This design implements Azure Machine Learning (AML).
Topology: The AML Workspace is in a Spoke VNet. Compute Clusters (Training) and Inference Endpoints (AKS) run in this spoke, peered to the Hub.
+--------------+ +--------------------------+ +--------------+
| Data | | HUB VNet | | SPOKE VNet |
| Scientist | | (Bastion/VPN) | | (Training) |
+------+-------+ +------------+-------------+ +------+-------+
| | |
v | (Peering) |
+------+-------+ v v
| Laptop | +------------+-------------+ +------+-------+
| (VS Code) |---------->| Private DNS Zone |<--------->| AML |
+--------------+ | (privatelink.api.azureml)| | Workspace |
+--------------------------+ +------+-------+
|
v
+--------------+
| Compute |
| Cluster |
| (GPU VMs) |
+--------------+
PRIMARY REGION (East US)
+-----------------------------------------------------------------------+
| HUB VNet: vnet-hub (10.0.0.0/16) |
| +-----------------------+ |
| | Private DNS Zone | |
| +-----------|-----------+ |
| | |
| v (Peering) |
+---------------|-------------------------------------------------------+
|
+---------------|-------------------------------------------------------+
| SPOKE VNet: vnet-ml-spoke (10.1.0.0/16) |
| +-----------------------+ +-----------------------+ |
| | Subnet: AML | | Subnet: Training | |
| | [AML Workspace] |------>| [Compute Cluster] | |
| | [Private Endpoint] | | (10.1.2.0/24) | |
| +-----------------------+ +-----------|-----------+ |
+-----------------------------------------------|-----------------------+
|
v
+-----------------------+
| Storage / Registry |
| (Model Artifacts) |
+-----------------------+
|
| (Geo-Replication)
v
SECONDARY REGION (West US)
+-----------------------------------------------------------------------+
| DR SPOKE VNet |
| +-----------------------+ |
| | AML Workspace (DR) | |
| +-----------------------+ |
+-----------------------------------------------------------------------+
* Code and Data are replicated (Git + GRS Storage).

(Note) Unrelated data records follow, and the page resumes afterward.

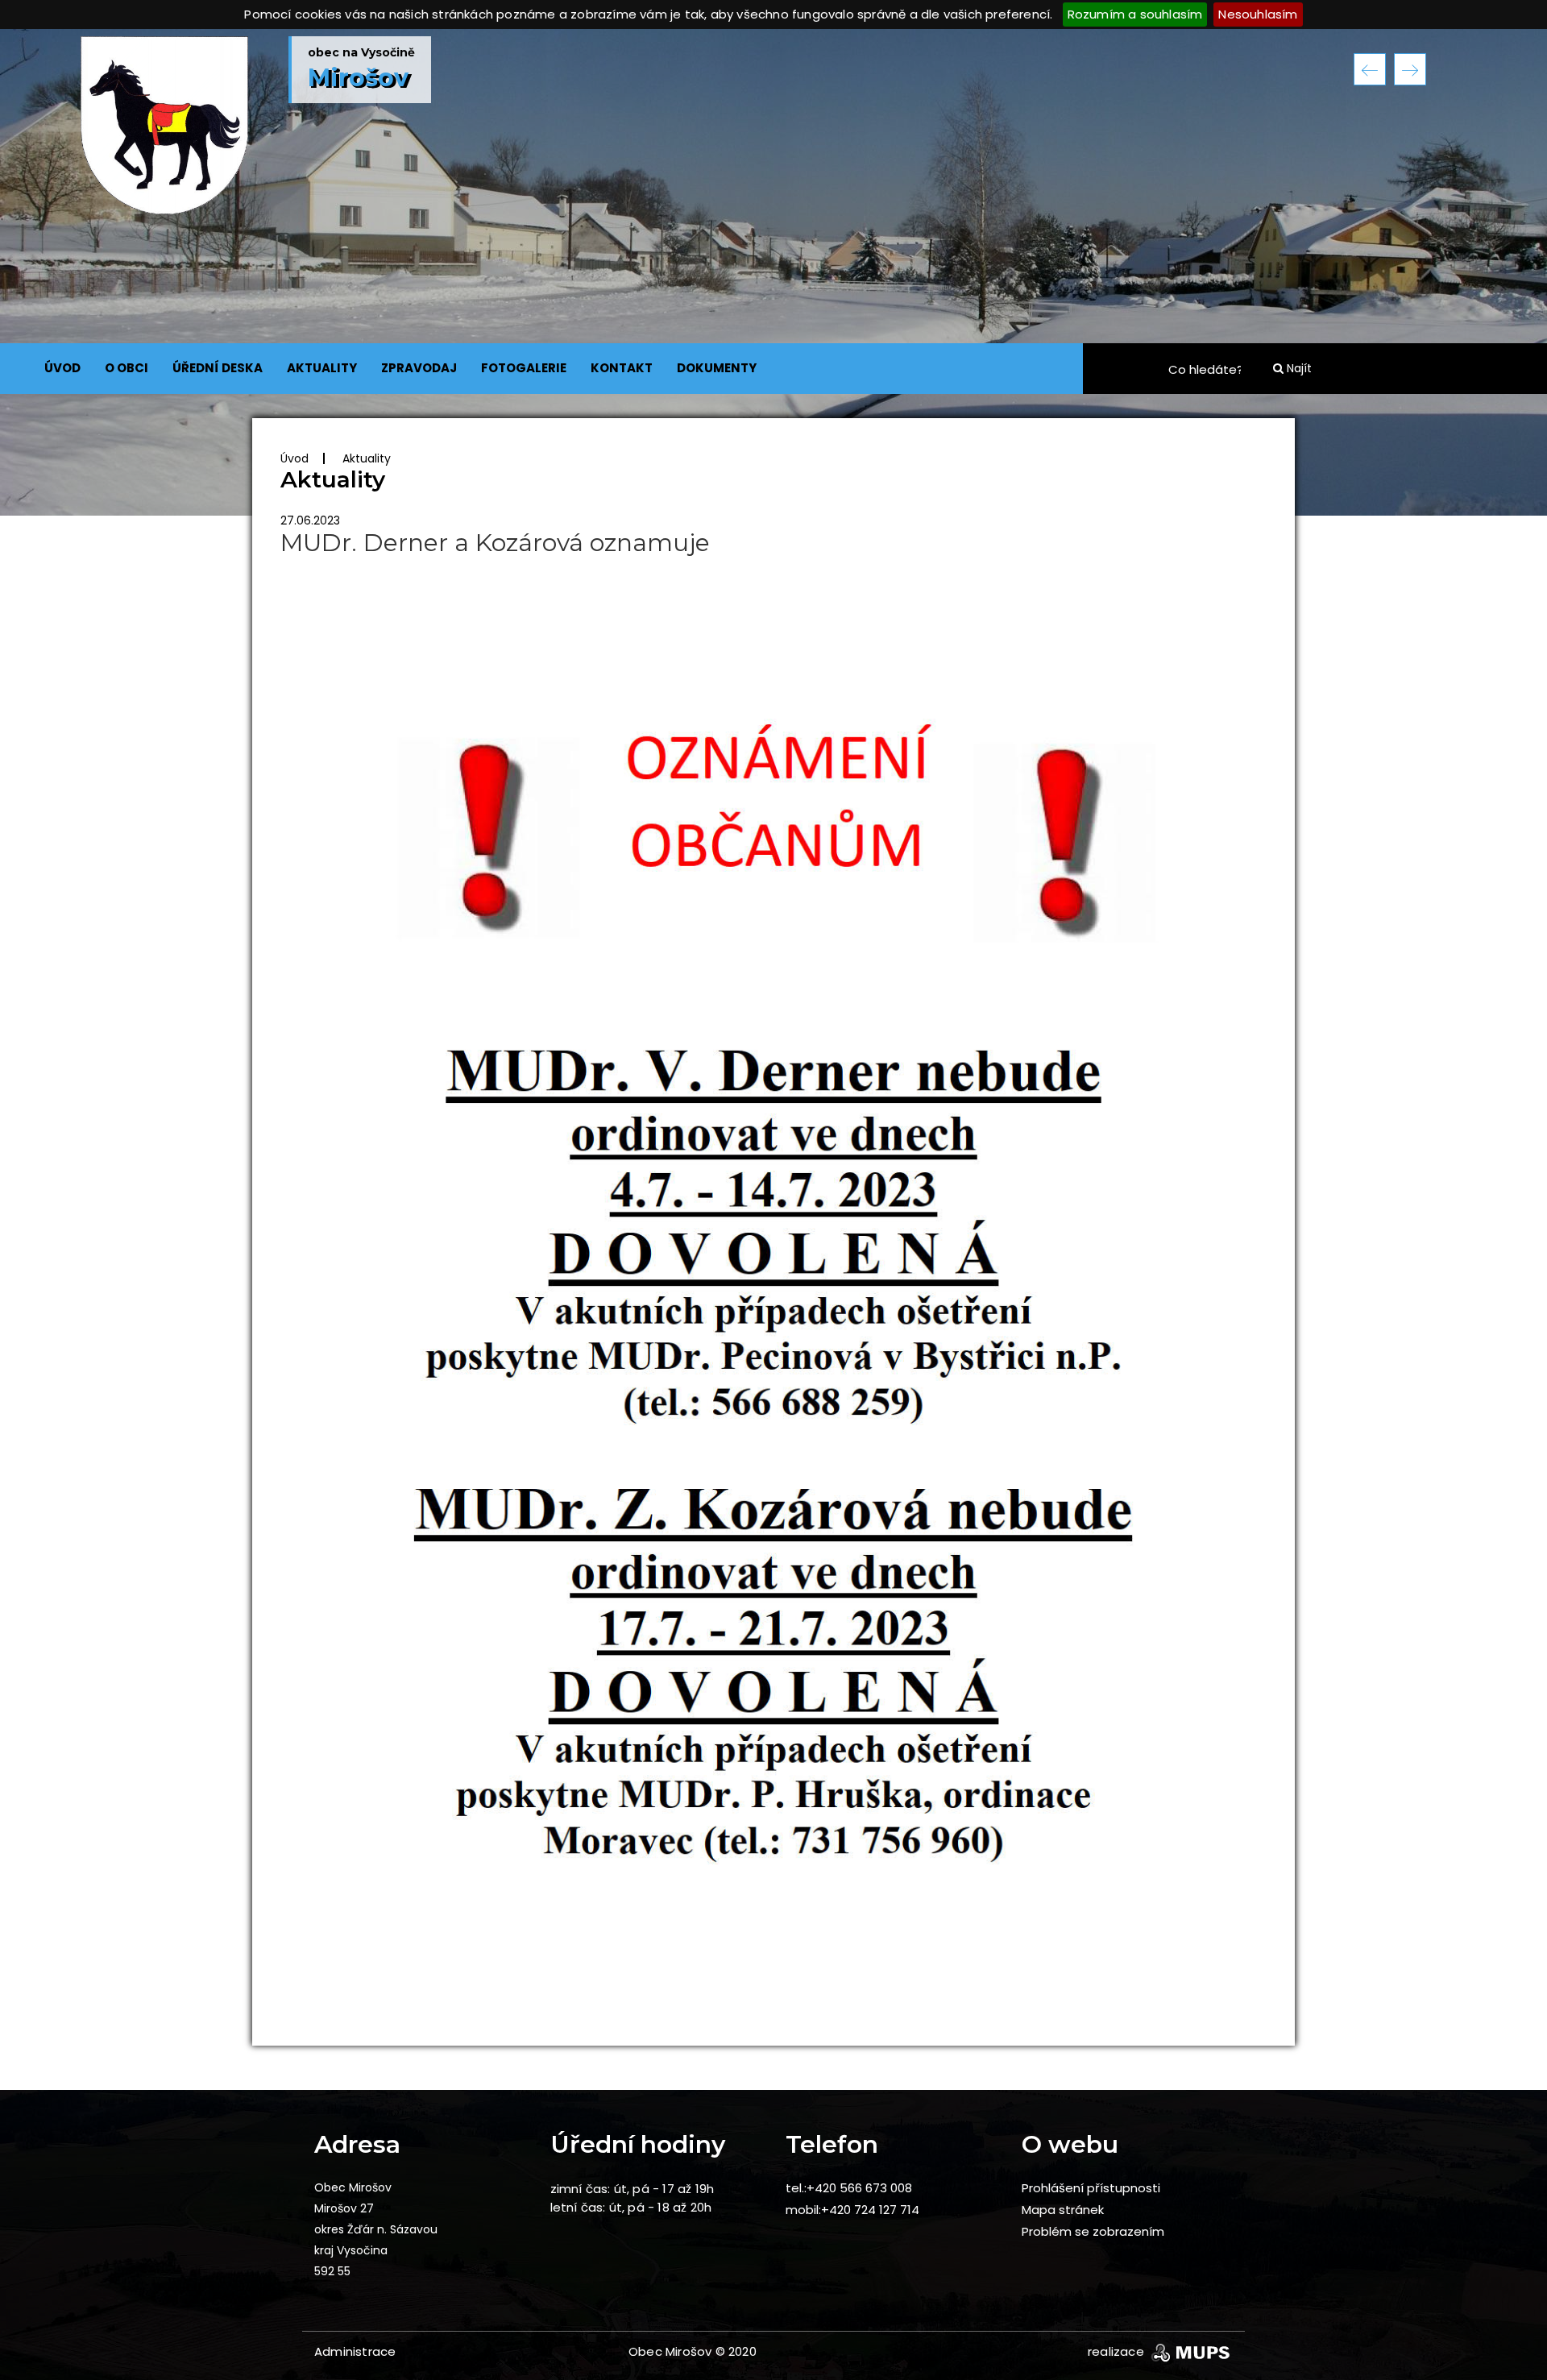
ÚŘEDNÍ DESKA (217, 367)
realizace (1117, 2351)
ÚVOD (62, 367)
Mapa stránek (1063, 2209)
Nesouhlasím (1257, 14)
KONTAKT (622, 367)
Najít (1298, 368)
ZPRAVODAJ (419, 367)
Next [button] (1410, 69)
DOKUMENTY (717, 367)
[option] (773, 272)
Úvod (294, 458)
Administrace (355, 2351)
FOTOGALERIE (523, 367)
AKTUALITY (322, 367)
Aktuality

* In disaster, run Terraform to create new Workspace in West US.
* Re-run training pipelines.
1. Connect: Scientist connects to VPN.
2. Access: Opens Azure ML Studio (Private IP).
3. Code: Submits training job (Python).
4. Scale: AML scales up Compute Cluster.
5. Train: Cluster mounts data, trains model.
6. Register: Saves model to Registry.
7. Scale Down: Cluster shuts down.
1. Search: "Virtual networks" -> + Create.
2. Resource Group: rg-ml-spoke.
3. Name: vnet-ml-spoke.
4. Region: East US.
5. Subnets:
* snet-aml: 10.1.1.0/24.
* snet-training: 10.1.2.0/24.
6. Create.
7. Peer to vnet-hub.
1. Search: "Machine Learning" -> + Create.
2. Resource Group: rg-ml-spoke.
3. Name: aml-corp-[uniqueid].
4. Region: East US.
5. Storage account: Create new staml[uniqueid].
6. Key vault: Create new kv-aml-[uniqueid].
7. Application insights: Create new appi-aml-[uniqueid].
8. Container registry: Create new acraml[uniqueid].
9. Networking:
* Connectivity method: Private with Internet Outbound.
* Private endpoint: + Add.
* Name: pe-aml.
* Subnet: snet-aml.
* Integrate with private DNS zone: Yes (privatelink.api.azureml.ms).
10. Create.
1. Access: You must access AML Studio from a VM in the Hub (or VPN) because Public Access is disabled.
2. Login to Jumpbox. Open Browser -> ml.azure.com.
3. Select your workspace.
4. Go to Compute (Left Menu) -> Compute clusters -> + New.
5. Location: East US.
6. Virtual Machine Tier: Dedicated.
7. Virtual Machine Type: CPU (e.g., Standard_DS3_v2) or GPU (e.g., Standard_NC6).
8. Settings:
* Compute name: cpu-cluster.
* Min nodes: 0 (Cost saving).
* Max nodes: 4.
* Idle seconds before scale down: 120.
9. Advanced Settings:
* Virtual Network: vnet-ml-spoke.
* Subnet: snet-training.
* *Critical: This puts the compute nodes inside your VNet.*
10. Create.
1. Go to Notebooks.
2. Create a new file train.py.
```python
from azureml.core import Workspace, Experiment, ScriptRunConfig
ws = Workspace.from_config()
experiment = Experiment(workspace=ws, name='day1-experiment')
config = ScriptRunConfig(source_directory='.', script='train.py', compute_target='cpu-cluster')
run = experiment.submit(config)
```
3. Run.
4. Watch the Compute Cluster scale from 0 -> 1 node.